DOCUMENT SEGMENT
Ransomware Recovery and Disaster Recovery

Ransomware recovery has similarities with disaster recovery, but there are key differences that require unique automation workflows to guarantee the security of production workloads, shorten recovery times, and reduce data loss.

For instance, during ransomware recovery you cannot be certain that snapshots are not infected without validating the snapshots. Unlike disaster recovery, the most recent snapshots are likely compromised in a ransomware attack. Ransomware recovery must be always performed under the assumption that malware is embedded in the snapshot data.

Snapshots must be either validated as free of infection, or malware must be removed during the ransomware recovery process to avoid reintroducing ransomware into a production environment. Because snapshots are potentially infected, they should not be directly recovered to the production environment. Instead, snapshots must be initially restored into the Isolated Recovery Environment (IRE) for security analysis.

The ransomware recovery workflow offers several preconfigured VM network isolation levels that can be changed with the push of a button. To prevent malware lateral movement in the IRE, each selected VM snapshot is powered on in a quarantine isolation level by default. Ransomware recovery often involves multiple recovery iterations to identify a malware-free backup or to "clean" from a chosen snapshot (malware removal).

To avoid reinfection, you restore snapshots to the production environment following validation in the recovery workflow. Or, if the infected site is unavailable due to the ransomware attack (attacks often render a site inoperable), you can recover production VMs to the recovery SDDC on a separate network than the network used for the IRE. (For more information, see Creating Cloud Gateways for the Recovery SDDC). These production VMs can be failed back to a protected site once it becomes available.

TASKS TO COMPLETE
- A) In the ransomware recovery passage, what isolation level is each selected VM snapshot powered on in by default?
- B) Print, word for word, the part of the ransomware recovery passage that opens with the words containing "Ransomware recovery has" and closes with "the snapshot data.".

LISTED ENTRIES
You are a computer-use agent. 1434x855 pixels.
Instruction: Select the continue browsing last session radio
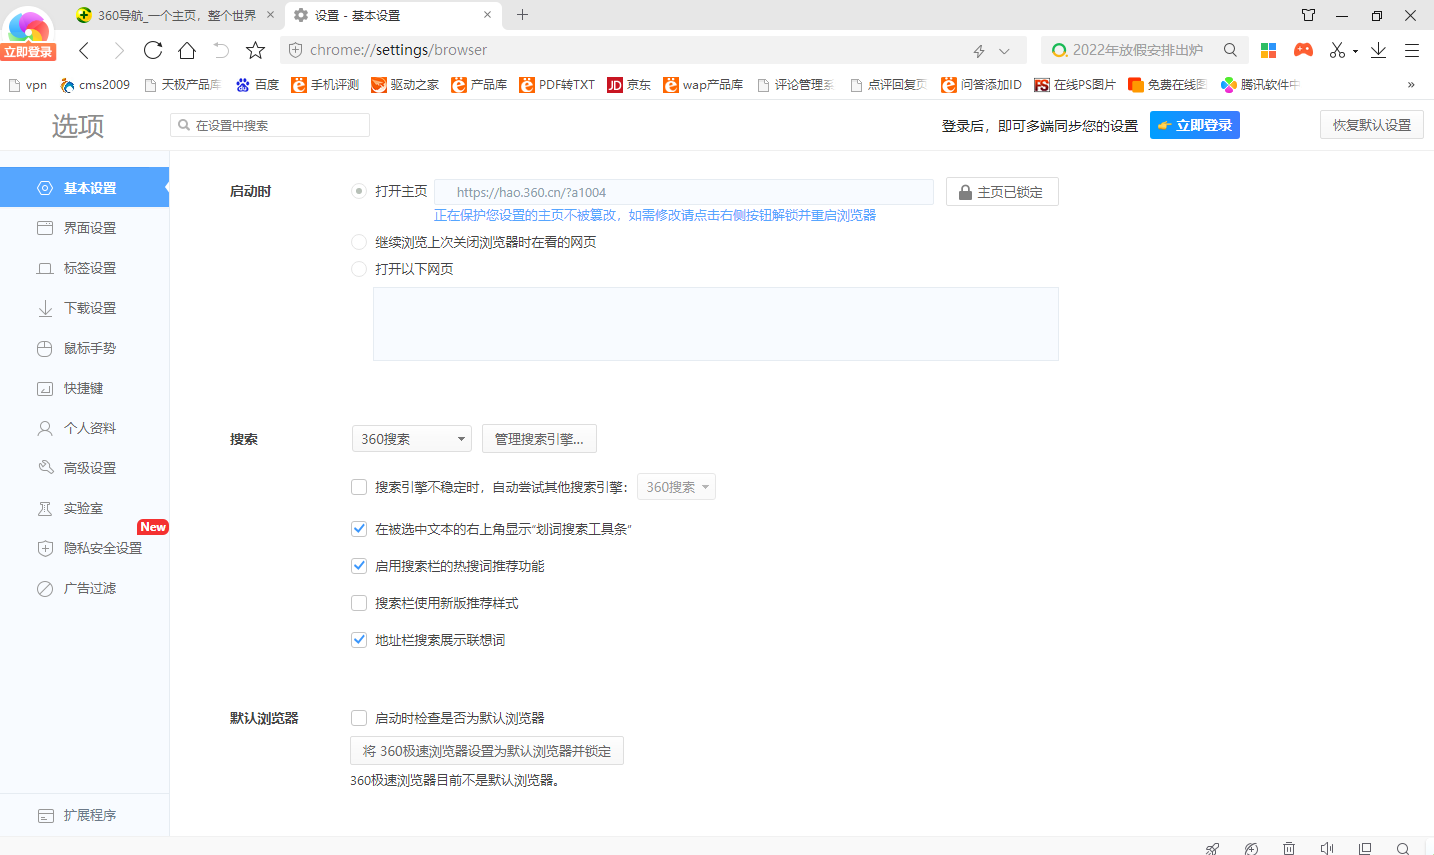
---
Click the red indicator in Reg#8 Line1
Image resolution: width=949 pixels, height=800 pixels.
==
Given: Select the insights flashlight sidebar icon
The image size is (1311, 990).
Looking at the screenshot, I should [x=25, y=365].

EXPECTED RESPONSES
- A) A quarantine isolation level.

- B)
Ransomware recovery has similarities with disaster recovery, but there are key differences that require unique automation workflows to guarantee the security of production workloads, shorten recovery times, and reduce data loss.

For instance, during ransomware recovery you cannot be certain that snapshots are not infected without validating the snapshots. Unlike disaster recovery, the most recent snapshots are likely compromised in a ransomware attack. Ransomware recovery must be always performed under the assumption that malware is embedded in the snapshot data.